Explainable machine learning to enable high-throughput electrical conductivity optimization and discovery of doped conjugated polymers

Abstract

The combination of high-throughput experimentation techniques and machine learning (ML) has recently ushered in a new era of accelerated material discovery, enabling the identification of materials with cutting-edge properties. However, the measurement of certain physical quantities remains challenging to automate. Specifically, meticulous process control, experimentation and laborious measurements are required to achieve optimal electrical conductivity in doped polymer materials. We propose a ML approach, which relies on readily measured absorbance spectra, to accelerate the workflow associated with measuring electrical conductivity. The classification model accurately classifies samples with a conductivity >∼25 to 100 %S/cm, achieving a maximum of 100 % accuracy rate.
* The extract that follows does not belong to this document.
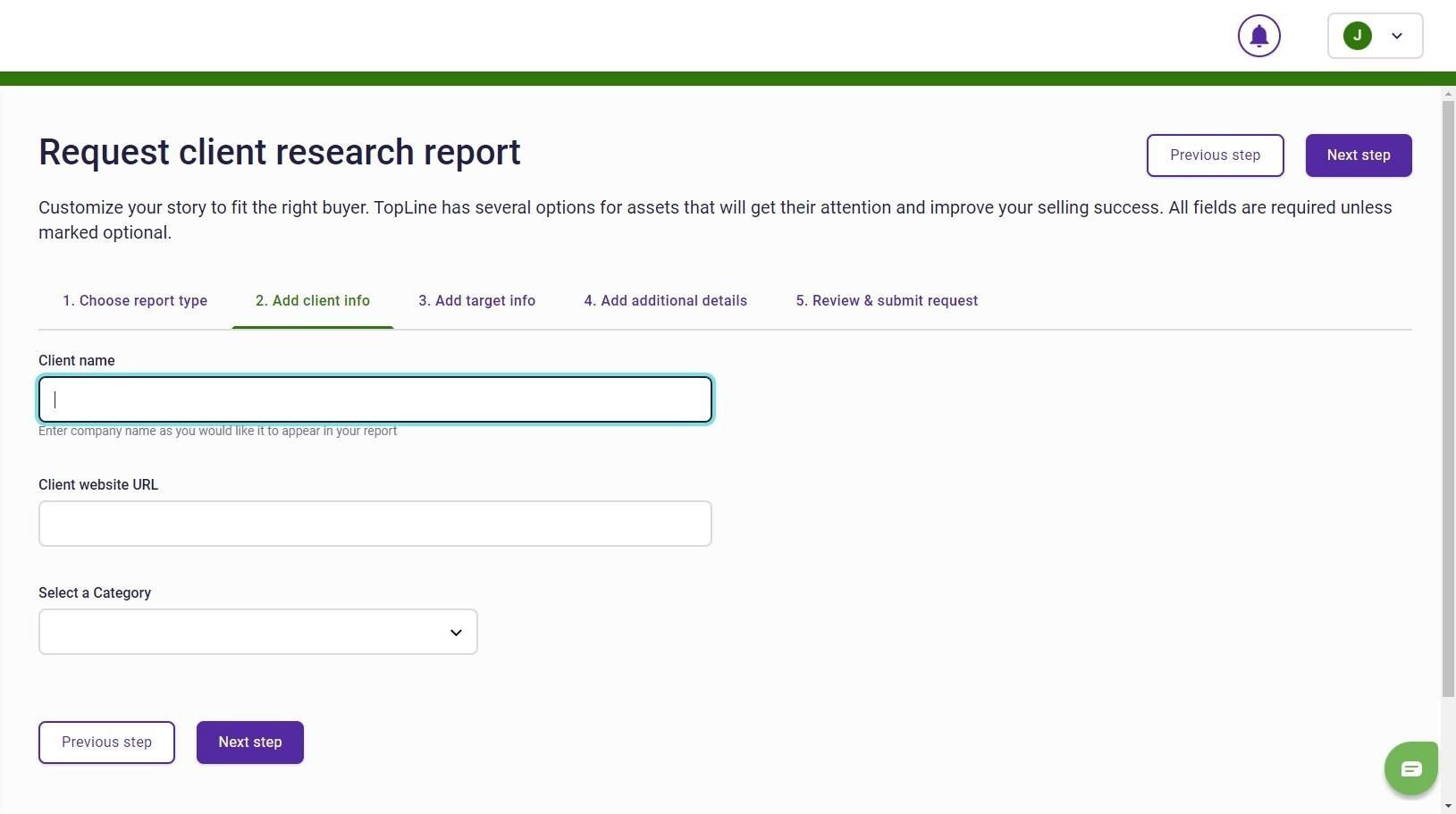Open the chat support widget
This screenshot has height=814, width=1456.
[1410, 768]
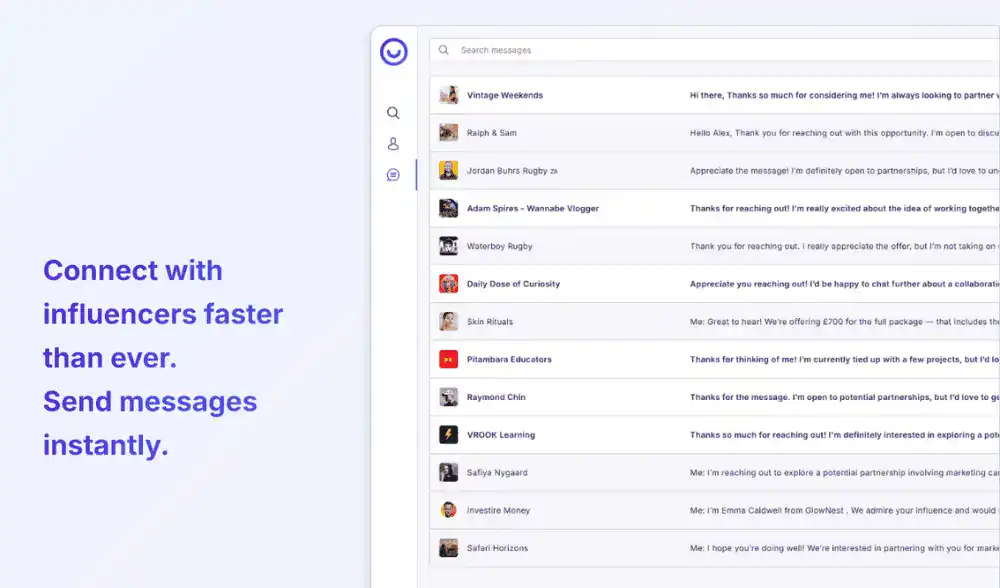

For the subset of highly conductive samples, we employed a regression model to predict their conductivities, yielding an impressive test R2 value of 0.984. We tested the models with samples of the two highest conductivities (498 and 506 %S/cm) and showed that they were able to correctly classify and predict the two extrapolative conductivities at satisfactory levels of errors. The proposed ML-assisted workflow results in an improvement in the efficiency of the conductivity measurements by 89 % of the maximum achievable using our experimental techniques. Furthermore, our approach addressed the common challenge of the lack of explainability in ML models by exploiting bespoke mathematical properties of the descriptors and ML model, allowing us to gain corroborated insights into the spectral influences on conductivity. Through this study, we offer an accelerated pathway for optimizing the properties of doped polymer materials while showcasing the valuable insights that can be derived from purposeful utilization of ML in experimental science.